Rejoice with Jerusalem and be glad for her *
all you who love her,
Rejoice, rejoice with her, *
all you who mourn over her,
That you may drink deeply with delight *
from her comforting breast.
For thus says our God, *
“I will extend peace to her like a river,
the wealth of nations like an overflowing stream.
“You shall nurse and be carried on her arm, *
and you shall nestle in her lap.
“As a mother comforts her child, so will I comfort you; *
you shall be comforted in Jerusalem.
“You shall see, and your heart shall rejoice, *
you shall flourish like the grass of the fields.”

Most scholars today believe that these words were written soon after exiled Jews had finally been allowed to return from captivity in Babylon to Jerusalem, only to find the city in shambles and its people largely forgetful of the richness of their own heritage. This was not the Jerusalem of their songs and recollections, a city on a hill destined to become a source of enlightenment and healing for all nations. Instead the city they found wasn’t even living up to its own past, much less the promise of its future.

These words were written to encourage people who hoped for a better day, to counsel them not to despair. “Rejoice with Jerusalem and be glad for her … all you who mourn over her, That you may drink deeply with delight from her comforting breast.” Jerusalem, both as a city and as a symbol of the destiny of all God’s children, was not over and done with yet. Nor, today, are our dreams of this nation as it might be, despite ample evidence to the contrary. I take encouragement from that on this day before our celebration of Independence.

But what speaks to me even more intimately these days is how God here identifies, not with males in control, but with empowering women. “As a mother comforts her child, so will I comfort you.” It’s one of several indications in the Bible that the experiences of women, and indeed the experiences of all who have found themselves disenfranchised and rendered invisible, are at the very heart of God’s own self-image. There’s still room there, of course, for the experiences of men as well. But the experiences of others are just as vital if we want to know the God who knows us so intimately.

God knows intimately what it is like to be told that because of your gender you have little to no voice in the affairs of those in power, and that you cannot make your own decisions about the well-being of your body. God knows intimately what it is like to be told that because of your ancestry you are still counted, at least secretly, as 3/5 of a person. God knows intimately what it is like to be told that your love, no matter how self-giving, is not worthy even of speaking its name, much less of being recognized in holy matrimony. God knows intimately what it is like to be told that you cannot question or change the identity others have assigned you.

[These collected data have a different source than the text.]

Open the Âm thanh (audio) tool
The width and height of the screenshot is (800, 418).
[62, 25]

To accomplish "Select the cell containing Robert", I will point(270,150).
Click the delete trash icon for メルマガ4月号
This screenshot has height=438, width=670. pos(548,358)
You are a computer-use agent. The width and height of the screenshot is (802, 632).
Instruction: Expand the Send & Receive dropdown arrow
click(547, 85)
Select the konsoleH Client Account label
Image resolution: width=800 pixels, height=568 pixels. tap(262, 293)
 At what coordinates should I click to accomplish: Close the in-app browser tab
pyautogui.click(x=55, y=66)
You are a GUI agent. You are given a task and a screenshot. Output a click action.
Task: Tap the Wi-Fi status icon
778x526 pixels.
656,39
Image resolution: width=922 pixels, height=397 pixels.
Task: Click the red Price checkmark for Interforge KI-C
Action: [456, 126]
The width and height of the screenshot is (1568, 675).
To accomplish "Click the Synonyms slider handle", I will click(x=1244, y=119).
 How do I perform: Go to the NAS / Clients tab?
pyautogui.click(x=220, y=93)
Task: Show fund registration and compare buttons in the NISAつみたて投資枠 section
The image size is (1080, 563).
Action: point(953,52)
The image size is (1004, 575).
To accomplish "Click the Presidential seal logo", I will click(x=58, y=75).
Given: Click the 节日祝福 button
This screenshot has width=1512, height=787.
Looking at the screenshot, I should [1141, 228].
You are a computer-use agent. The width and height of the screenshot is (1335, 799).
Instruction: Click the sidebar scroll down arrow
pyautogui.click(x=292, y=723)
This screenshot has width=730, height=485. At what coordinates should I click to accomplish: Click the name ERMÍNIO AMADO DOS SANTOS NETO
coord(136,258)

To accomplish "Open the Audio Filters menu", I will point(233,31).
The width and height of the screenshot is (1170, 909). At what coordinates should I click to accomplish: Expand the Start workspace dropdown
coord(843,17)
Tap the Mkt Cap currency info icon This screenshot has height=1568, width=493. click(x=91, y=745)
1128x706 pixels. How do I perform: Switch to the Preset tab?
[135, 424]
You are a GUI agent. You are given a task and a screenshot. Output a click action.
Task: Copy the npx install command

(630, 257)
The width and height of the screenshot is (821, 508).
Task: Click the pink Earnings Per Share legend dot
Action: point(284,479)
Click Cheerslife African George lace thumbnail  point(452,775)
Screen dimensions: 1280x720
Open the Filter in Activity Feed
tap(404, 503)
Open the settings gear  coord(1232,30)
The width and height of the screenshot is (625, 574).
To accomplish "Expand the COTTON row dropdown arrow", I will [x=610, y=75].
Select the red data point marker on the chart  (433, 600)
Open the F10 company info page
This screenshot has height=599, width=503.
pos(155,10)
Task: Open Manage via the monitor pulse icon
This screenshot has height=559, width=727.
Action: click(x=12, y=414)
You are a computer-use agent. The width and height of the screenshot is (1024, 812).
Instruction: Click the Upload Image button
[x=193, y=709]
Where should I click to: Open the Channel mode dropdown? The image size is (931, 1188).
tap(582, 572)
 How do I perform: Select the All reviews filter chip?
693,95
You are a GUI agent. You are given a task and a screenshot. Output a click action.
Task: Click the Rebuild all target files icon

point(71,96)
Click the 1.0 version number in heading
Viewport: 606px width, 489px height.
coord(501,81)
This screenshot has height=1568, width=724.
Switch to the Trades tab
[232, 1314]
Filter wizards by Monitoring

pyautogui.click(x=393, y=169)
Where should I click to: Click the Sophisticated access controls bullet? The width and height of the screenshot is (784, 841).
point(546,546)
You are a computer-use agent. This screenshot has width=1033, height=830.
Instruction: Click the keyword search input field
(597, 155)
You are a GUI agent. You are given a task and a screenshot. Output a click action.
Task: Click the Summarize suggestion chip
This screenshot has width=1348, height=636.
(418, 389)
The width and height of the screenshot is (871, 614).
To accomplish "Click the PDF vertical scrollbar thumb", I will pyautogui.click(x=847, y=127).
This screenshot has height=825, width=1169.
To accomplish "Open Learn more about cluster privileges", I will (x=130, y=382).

And be assured, this God, who knows and comforts you as a mother comforts her child, is also the God who like a mother is not settling for any of that … stuff (let’s call it)! And God will not let you or me settle for it either. Like so many of our mothers, this comforting God is also just as relentlessly nagging.

So let us take comfort as we are sent out to do the work God has given us to do. We will see setback after setback, so we will need God’s motherly comfort over and over. But God will keep nagging, and changes we had not thought possible will happen. We have not heard the last word.

“Thus says our God … As a mother comforts her child, so will I comfort you.” I speak to you in the name of the Father, Son, and Holy Spirit, one God, Mother of us all. Amen.